L’Autorité européenne de sécurité des aliments (EFSA) fixe la dose journalière admissible (DJA) pour les nitrites à 0,07 mg/kg de poids corporel. Si 99 % de la population française reste en dessous de ce seuil, l’ANSES considère ces niveaux comme insuffisamment protecteurs à long terme.

La Fondation du Souffle va plus loin encore. Elle conseille aux personnes souffrant de pathologies respiratoires de ne pas dépasser 50 grammes de charcuterie par semaine, soit un tiers des recommandations du Programme national nutrition santé (PNNS) destinées à la population générale.

Enfants, adolescents et asthmatiques allergiques : des profils à risque

Certains groupes de population sont particulièrement vulnérables. Les enfants, du fait de leur poids plus faible et de leur alimentation souvent plus industrialisée, dépassent plus facilement la DJA en nitrites. Une étude brésilienne portant sur plus de 100 000 adolescents établit un lien entre consommation d’aliments ultra-transformés, dont les charcuteries, et symptômes d’asthme.

Les personnes asthmatiques présentant également des allergies alimentaires sont exposées à un risque bien plus élevé : entre 3,6 et 8,5 fois plus de développer une forme sévère ou potentiellement mortelle. Pour ces patients, l’éviction de la charcuterie est parfois indispensable.

Des alternatives émergentes, mais encore limitées

L’industrie agroalimentaire tente de répondre à ces alertes. Des produits « sans nitrites ajoutés » voient le jour, souvent fabriqués à partir d’extraits végétaux riches en nitrates naturels ou à l’aide de techniques de bioprotection. Si ces solutions réduisent certains risques, elles posent toutefois des défis en matière de conservation et nécessitent un strict encadrement.

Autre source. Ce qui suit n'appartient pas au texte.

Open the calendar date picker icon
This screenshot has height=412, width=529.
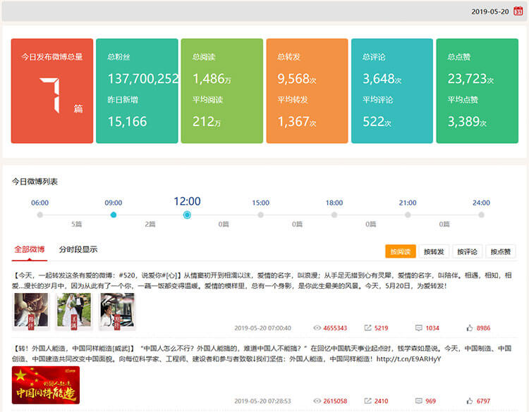coord(518,11)
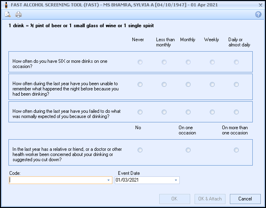Click the print preview magnifier icon
Screen dimensions: 266x208
(x=8, y=14)
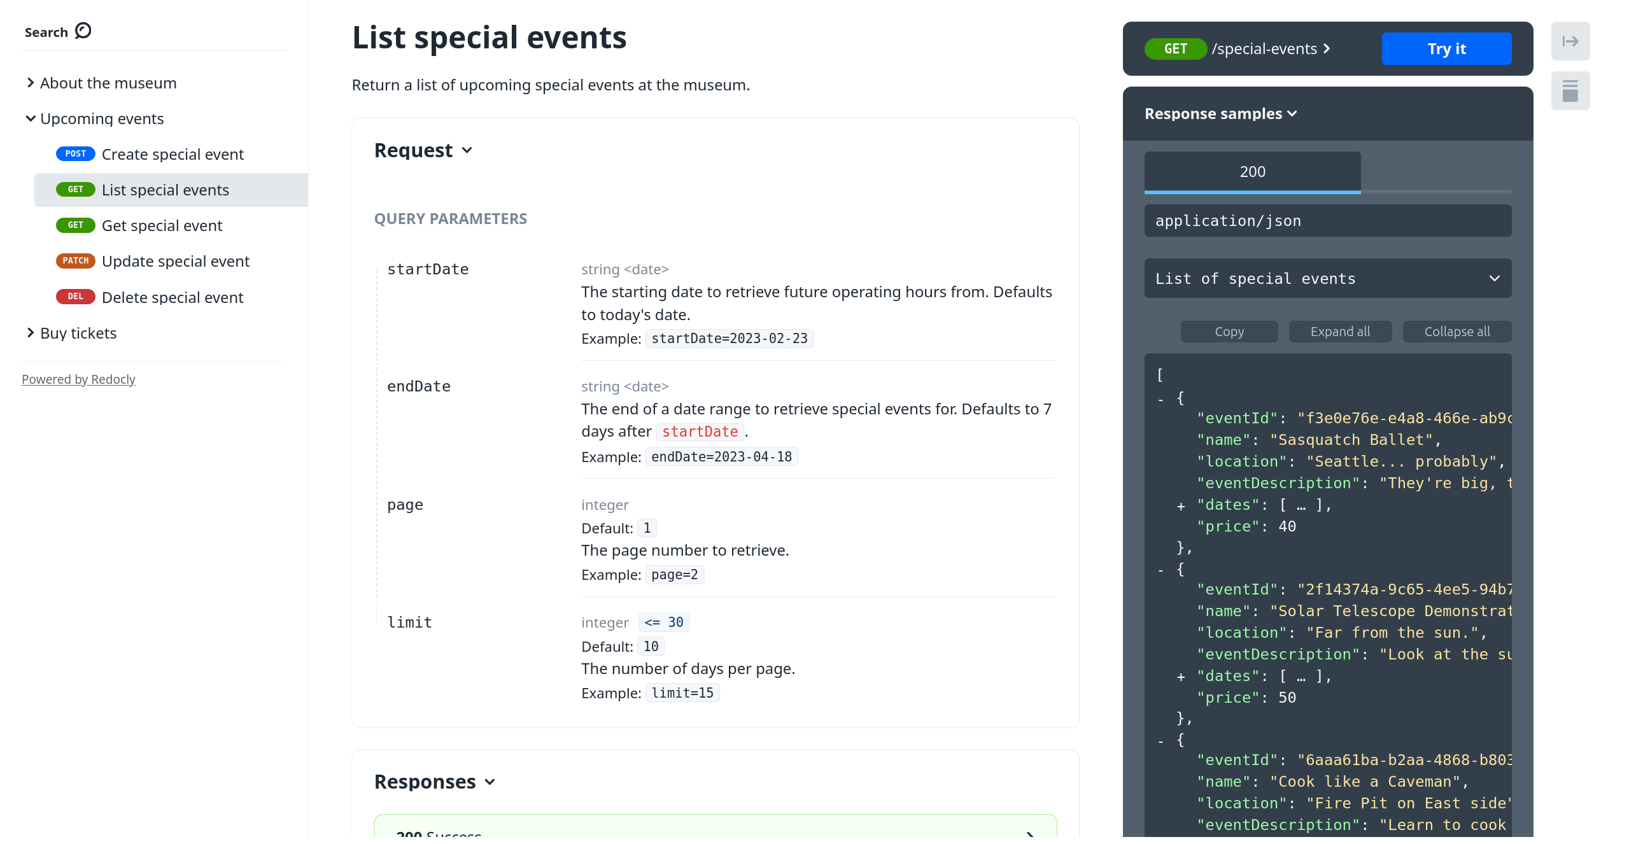Click the DEL badge for Delete special event
Viewport: 1629px width, 844px height.
tap(75, 297)
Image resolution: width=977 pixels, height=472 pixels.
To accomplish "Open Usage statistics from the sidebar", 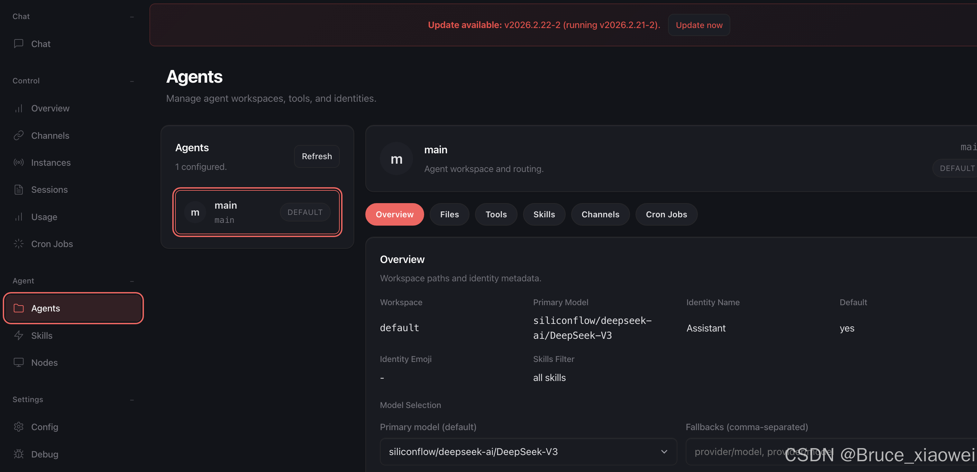I will (19, 217).
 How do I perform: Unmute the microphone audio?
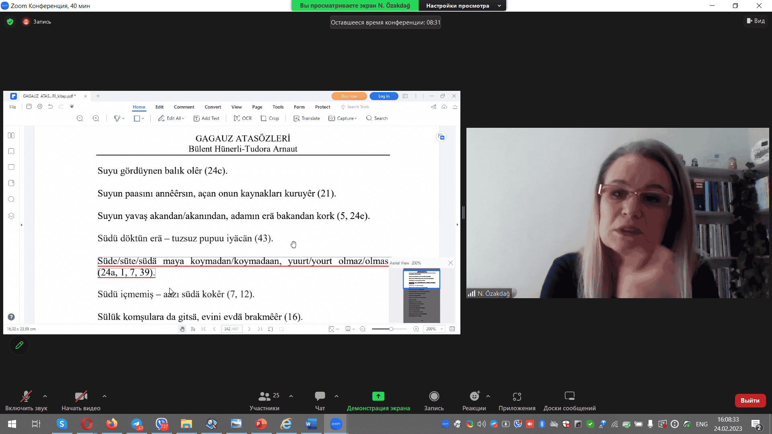(26, 396)
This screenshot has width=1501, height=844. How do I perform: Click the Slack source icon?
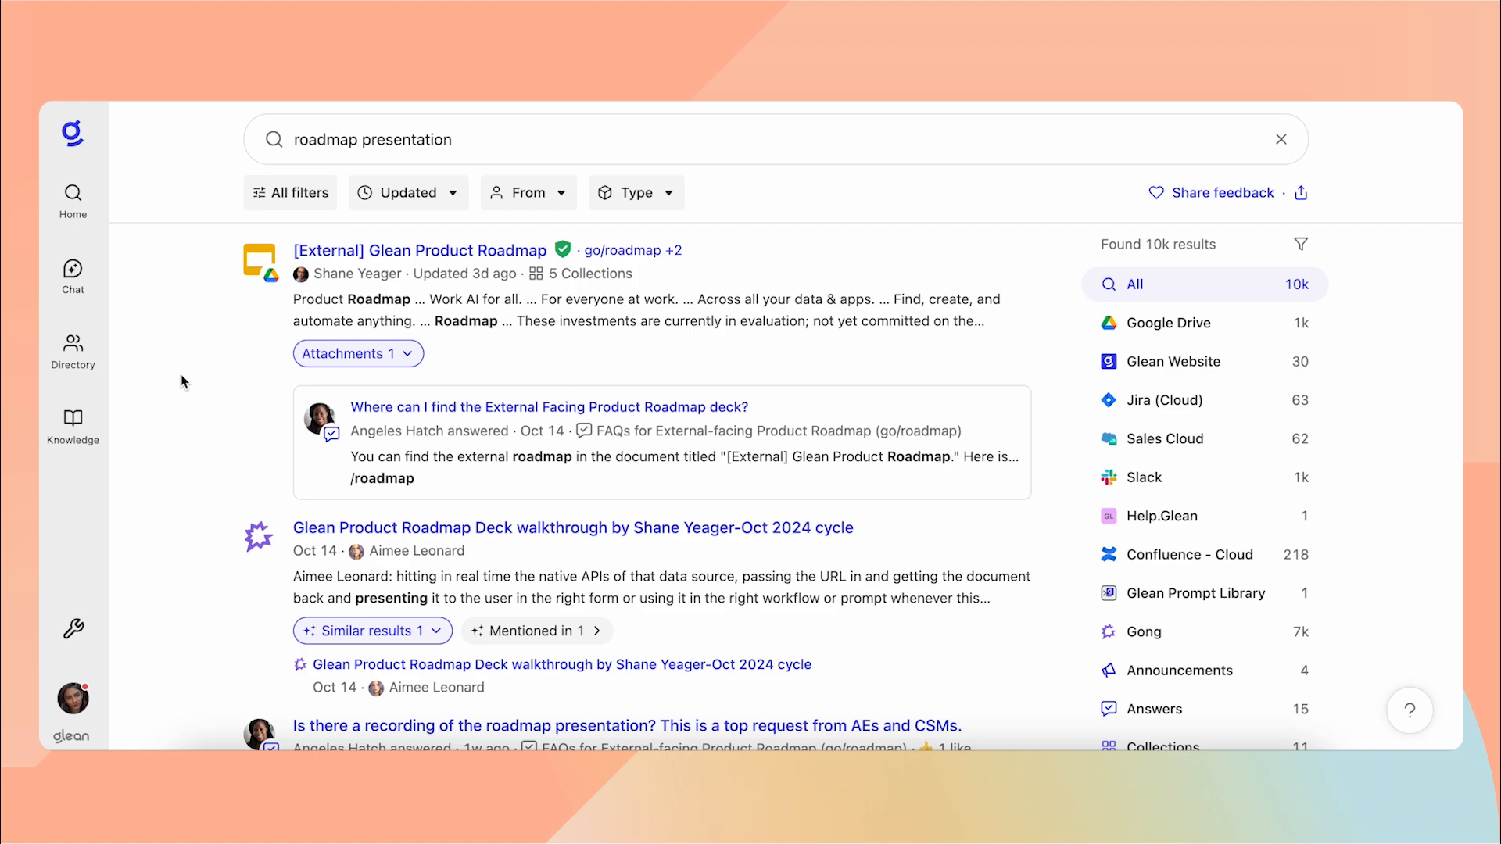tap(1109, 477)
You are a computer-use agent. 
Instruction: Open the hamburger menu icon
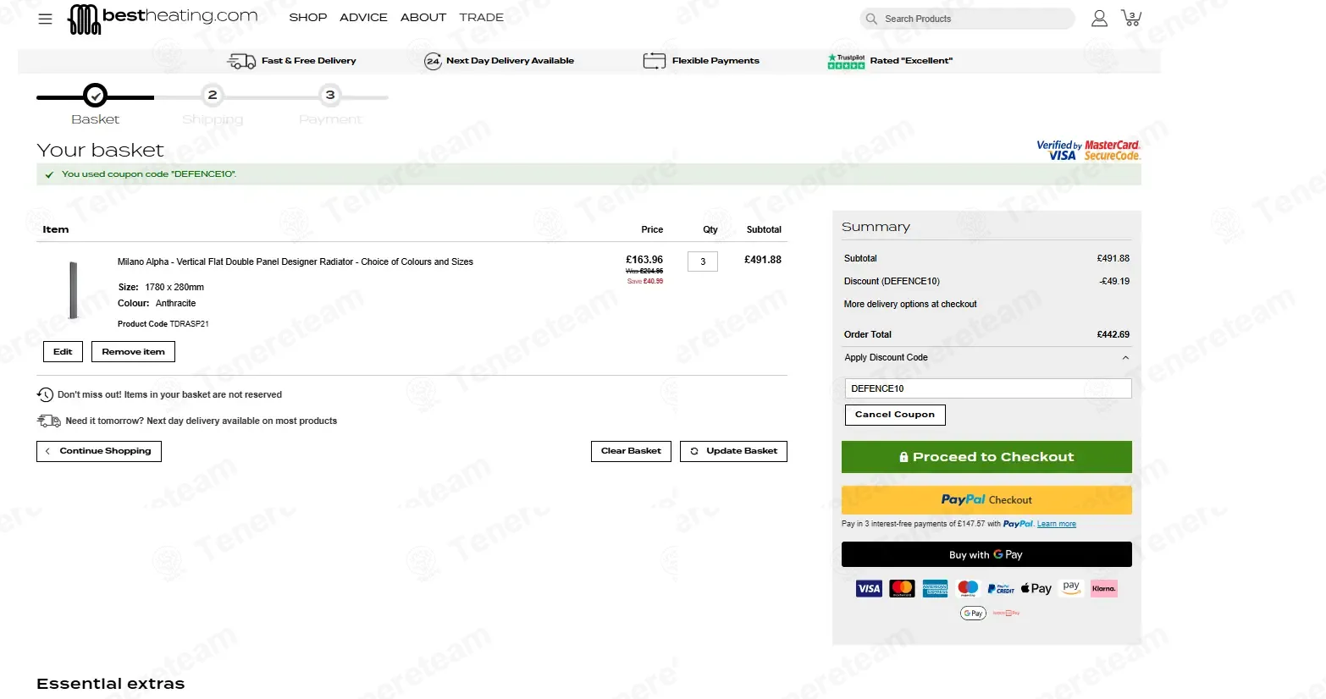click(46, 19)
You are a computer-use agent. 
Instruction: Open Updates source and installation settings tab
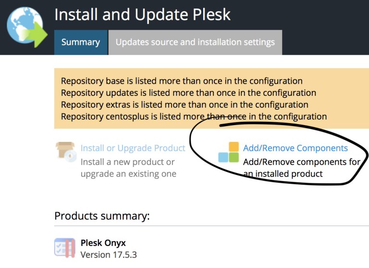195,42
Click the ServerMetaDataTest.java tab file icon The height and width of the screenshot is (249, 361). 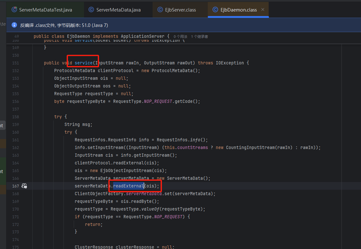pyautogui.click(x=14, y=9)
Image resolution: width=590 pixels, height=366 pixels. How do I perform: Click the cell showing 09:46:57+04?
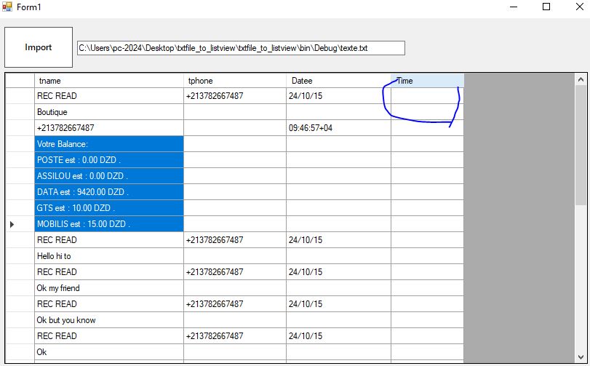point(338,128)
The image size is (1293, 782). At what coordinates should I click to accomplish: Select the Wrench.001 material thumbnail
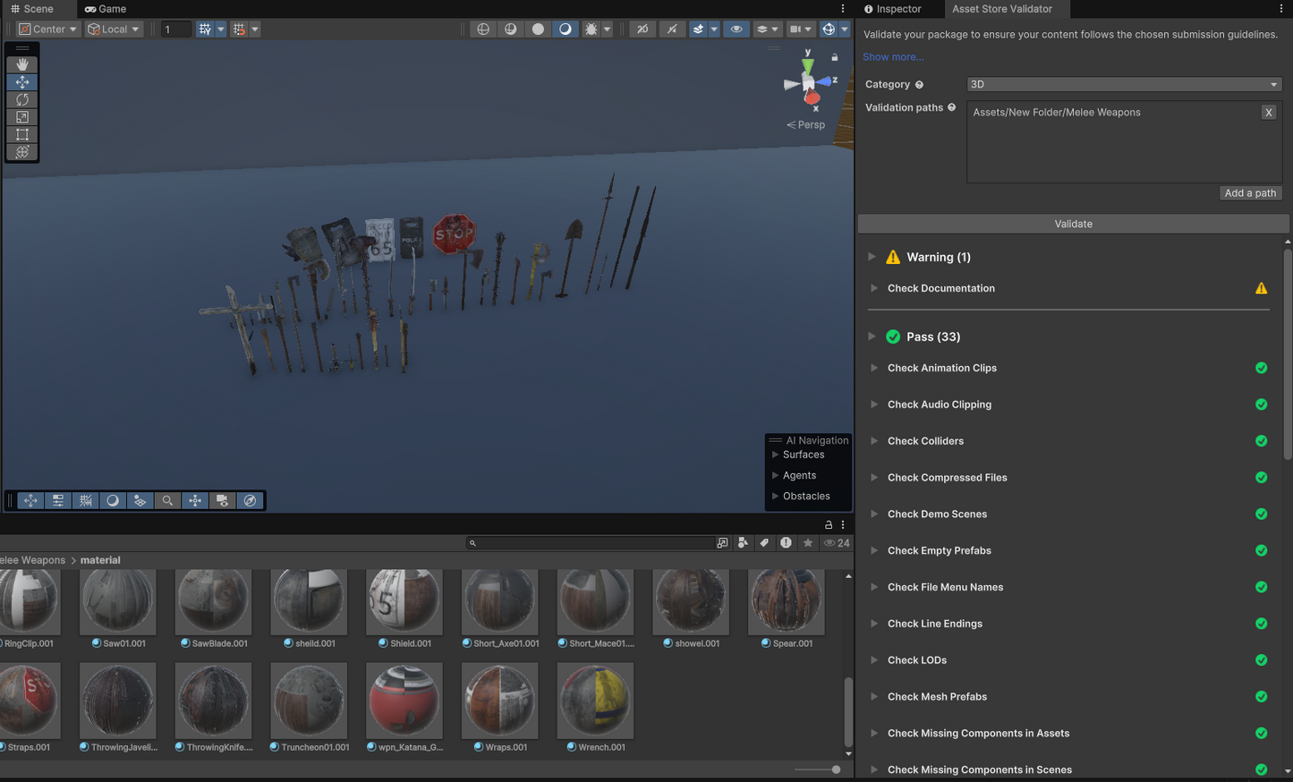point(595,701)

Par ailleurs, les experts recommandent aux asthmatiques d’adopter un régime globalement anti-inflammatoire. Cela passe par une augmentation des fibres (fruits, légumes, céréales complètes), un apport suffisant en oméga-3 (poissons gras, noix), et la limitation des graisses saturées. Le régime méditerranéen, en particulier, montre des effets protecteurs documentés chez les enfants.

Une recherche encore en cours

Malgré la solidité des données existantes, plusieurs chercheurs appellent à la prudence. Les études menées sont essentiellement observationnelles : elles ne prouvent pas formellement un lien de causalité. Des essais cliniques contrôlés permettraient de préciser les mécanismes d’action et d’identifier les seuils de consommation réellement nocifs.

D’autres facteurs, comme le statut socio-économique, le mode de vie ou les prédispositions génétiques, pourraient également influencer les résultats. Toutefois, la convergence des observations dans des populations diverses renforce la crédibilité des conclusions.

Une vigilance justifiée pour les personnes asthmatiques

Les preuves s’accumulent et convergent vers une même conclusion : la consommation régulière de charcuterie peut aggraver les symptômes de l’asthme. Les nitrites, bien que légaux et encadrés, jouent un rôle direct dans l’inflammation des voies respiratoires. Pour les personnes souffrant de troubles respiratoires chroniques, la limitation – voire l’évitement – de ces produits n’est plus une simple précaution, mais une mesure de prévention appuyée par la science.